Peggy Lee, motivated by the same need to reach to the generation down, gamely tackled ‘Love Story’ in the full knowledge that it amounted to a desecration of her signature song, ‘The Folks That Live On the Hill’. But by then (1969) disillusion had overtaken romantic reverie as Lee’s stock-in-trade. The title track (which Randy Newman arranged and conducted, incidentally) of the album in question is ‘Is That All There Is?’ 

But what John really loves is the way Randy Newman refuses to tell listeners what to think. And it’s true, it is possible to treat ‘Jolly Coppers On Parade’ as a grand recruitment song for the NYPD, and agree with the sentiment of ‘Sail Away’ - what's so bad about slavery if it results in the American Way of Life? - or wax nostalgic for the Golden Age of Empire, when men were men (this from‘The Great Nations of Europe’: “Balboa found the Pacific / And on the trail one day, he met some friendly Indians whom he was told were gay / So he had them torn apart by dogs on religious grounds they say / The Great Nations of Europe were quite holy in their way”), and isn't the  protagonist (antagonist?) of ‘Davy the Fat Boy’, in his own way, promoting the happiness of the many? That obese kid with learning difficulties is lucky to have such a friend. 

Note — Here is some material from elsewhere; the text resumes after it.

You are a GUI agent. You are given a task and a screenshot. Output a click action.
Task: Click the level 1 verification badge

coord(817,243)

All these impressions are quite legitimate because Randy Newman gives listeners the freedom to think what they want. If the unspoken corollary is, "You can think that, but you'd be a fool," that's only because Newman is grumpy to a fault. In a culture largely free of irony, and where all listeners are casual listeners, misunderstandings are bound to multiply. That's natural. Newman accepts it, and clearly relishes his role as the arch provocateur of popular song, even if the death threats are a drag sometimes. 


Albert

Today I celebrated International Jazz Day (April 30) with a blast of Albert Ayler. The LP I picked, The First Recordings (Sonet, SNTF 604), preserves a Swedish session from 1962. All side 1 is given over to a standard, 'I’ll Remember April’. The familiar melody is stated comparatively straight, and regularly reprised during a perpetuity of steel-braced grinding, screaming and honking clamour. Albert Ayler was the great naif primitive of the New Thing. Nothing, certainly not virtuosity, could be taken for granted. But the struggle to achieve selfhood is strenuous, urgent and not to be denied, and results in a trail of scattered melodic shards that constitute one of the most compelling sounds in jazz history. 

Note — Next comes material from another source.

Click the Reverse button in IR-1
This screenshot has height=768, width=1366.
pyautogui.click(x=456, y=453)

John is a confirmed Albert-ite. I made notes as he spoke about Ayler on the phone the other day. “He plays everything wrong: neither the right time or the right notes. This is most apparent in his early recordings, when he was teamed with a conventional rhythm section.” [My Name is Albert Ayler contains wild versions of ‘Summertime’ and ‘Bye Bye Blackbird’, and the resident Stockholm rhythm team, hopelessly out of depth, provide a broad relief for Ayler’s primal gesticulations.]  

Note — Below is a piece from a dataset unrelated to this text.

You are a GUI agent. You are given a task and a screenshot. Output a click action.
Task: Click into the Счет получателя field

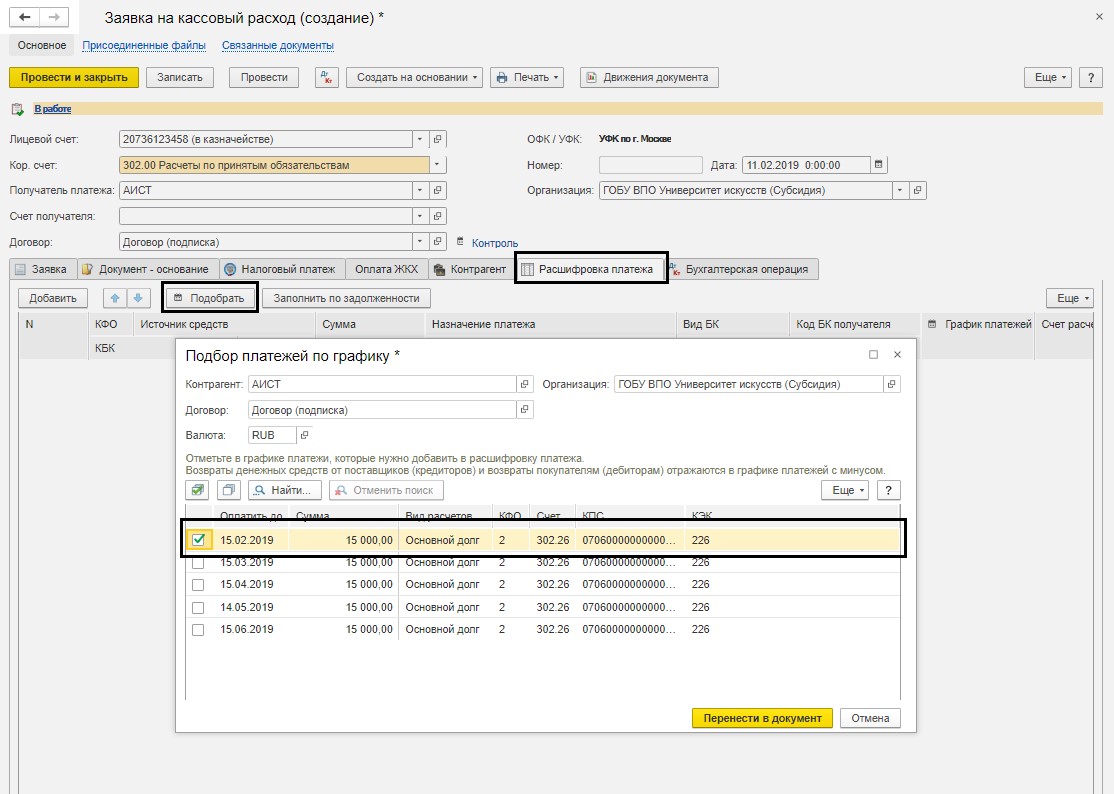[x=265, y=216]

“He’s not purely contrary [says John]. He’s not trapped by doing the precise opposite of what he’s supposed to be playing. No, he goes into a third place. A place that is utterly poetic and ambiguous. Does Ayler’s tumult express anger or joy? It could be mistaken for either or both, but really it goes to a third place. Irony is not a trap: it’s an escape to something else.”  

The third place provides our best hope for the future. I was interested to hear about something called the Collaborative Commons. Someone (Jeremy Rifkin; advisor to Angela Merkel, apparently), was talking about it on the radio the other morning (Start the Week, R4, 28.4.14): –

“My economist colleagues believe there are only two ways to manage an economy, either private enterprise or government or some combination between the two. Capitalism, Socialism or Social Market Economy. They forget that there’s a third economy in our lives that we all of us are engaged in, that provides a whole range of goods and services that aren’t part of private enterprise or government. It’s called the Social Economy, the Civil Society, and this is where millions of non-profit organisations, small and large, are attending to the most intimate affairs of our life: educational institutions, health care services, environmental groups, sports, arts, etc… We are seeing a titanic shift outside the Capitalist system to the sharing economy, and it portends some tremendous disruptions over the  long run.”